Climate simulations provide valuable information to represent the situations of the atmosphere, ocean, and land. Increasingly advanced computational technologies and Earth observation capabilities have enabled the climate models to have higher spatial and temporal resolution, providing an ever realistic coverage of the Earth. The high spatiotemporal resolution provides us the opportunity to more precisely pinpoint and identify the occurrence of extreme weather events, e.g., cyclones, dust storms, and ocean eddies.

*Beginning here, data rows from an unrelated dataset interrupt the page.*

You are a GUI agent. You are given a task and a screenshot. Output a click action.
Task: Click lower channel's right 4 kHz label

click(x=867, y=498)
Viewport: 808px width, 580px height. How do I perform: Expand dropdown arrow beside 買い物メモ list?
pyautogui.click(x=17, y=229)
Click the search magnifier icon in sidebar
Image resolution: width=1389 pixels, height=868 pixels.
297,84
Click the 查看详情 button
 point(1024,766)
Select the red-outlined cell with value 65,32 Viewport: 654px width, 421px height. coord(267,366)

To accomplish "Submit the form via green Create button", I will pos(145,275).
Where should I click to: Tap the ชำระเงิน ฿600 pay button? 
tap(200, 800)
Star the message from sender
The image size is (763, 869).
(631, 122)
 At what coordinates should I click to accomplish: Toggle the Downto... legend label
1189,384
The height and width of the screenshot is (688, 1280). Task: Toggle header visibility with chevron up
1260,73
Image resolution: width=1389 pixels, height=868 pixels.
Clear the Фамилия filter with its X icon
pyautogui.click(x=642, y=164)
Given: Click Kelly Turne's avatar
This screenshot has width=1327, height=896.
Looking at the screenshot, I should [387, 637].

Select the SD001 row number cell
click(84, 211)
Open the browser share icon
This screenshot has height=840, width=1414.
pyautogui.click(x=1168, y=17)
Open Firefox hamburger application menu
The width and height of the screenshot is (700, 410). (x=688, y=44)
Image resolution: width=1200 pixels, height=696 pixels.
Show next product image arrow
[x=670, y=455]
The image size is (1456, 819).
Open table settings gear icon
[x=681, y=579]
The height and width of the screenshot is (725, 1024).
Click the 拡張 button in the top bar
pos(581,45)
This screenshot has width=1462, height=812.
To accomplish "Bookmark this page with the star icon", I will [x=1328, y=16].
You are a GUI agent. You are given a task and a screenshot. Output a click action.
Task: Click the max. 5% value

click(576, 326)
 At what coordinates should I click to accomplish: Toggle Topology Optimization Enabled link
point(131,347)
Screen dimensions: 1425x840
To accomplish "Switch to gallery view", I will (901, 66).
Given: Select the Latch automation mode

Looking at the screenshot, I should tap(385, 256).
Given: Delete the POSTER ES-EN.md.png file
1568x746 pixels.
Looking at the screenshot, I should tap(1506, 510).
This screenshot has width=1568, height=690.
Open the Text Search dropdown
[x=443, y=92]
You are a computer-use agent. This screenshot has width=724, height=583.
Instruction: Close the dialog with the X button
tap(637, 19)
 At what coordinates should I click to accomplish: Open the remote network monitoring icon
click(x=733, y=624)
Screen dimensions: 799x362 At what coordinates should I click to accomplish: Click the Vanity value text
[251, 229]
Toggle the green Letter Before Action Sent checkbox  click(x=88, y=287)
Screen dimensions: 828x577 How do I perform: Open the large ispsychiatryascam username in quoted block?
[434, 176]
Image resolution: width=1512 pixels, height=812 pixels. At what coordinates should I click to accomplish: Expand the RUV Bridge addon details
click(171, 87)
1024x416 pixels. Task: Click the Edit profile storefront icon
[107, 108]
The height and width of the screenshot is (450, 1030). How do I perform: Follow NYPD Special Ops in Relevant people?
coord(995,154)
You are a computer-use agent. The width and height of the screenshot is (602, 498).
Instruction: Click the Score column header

The precise identification, along with the temporal movement tracking, enables the scientists a better understanding of the spatiotemporal dynamics of these events, e.g., their common origins, their temporal (diurnal, monthly, seasonal, or inter-annual) trends in a regional or global scale, or their impacting spatial scales. This research illustrates the understanding of spatiotemporal dynamics of tropical cyclone hot towers and the discovery of the relationship between hot towers and climate variables in high dimension using Random Forests. Experiment results showed a high detection accuracy of ~98% on predicting the occurrence and height of hot towers.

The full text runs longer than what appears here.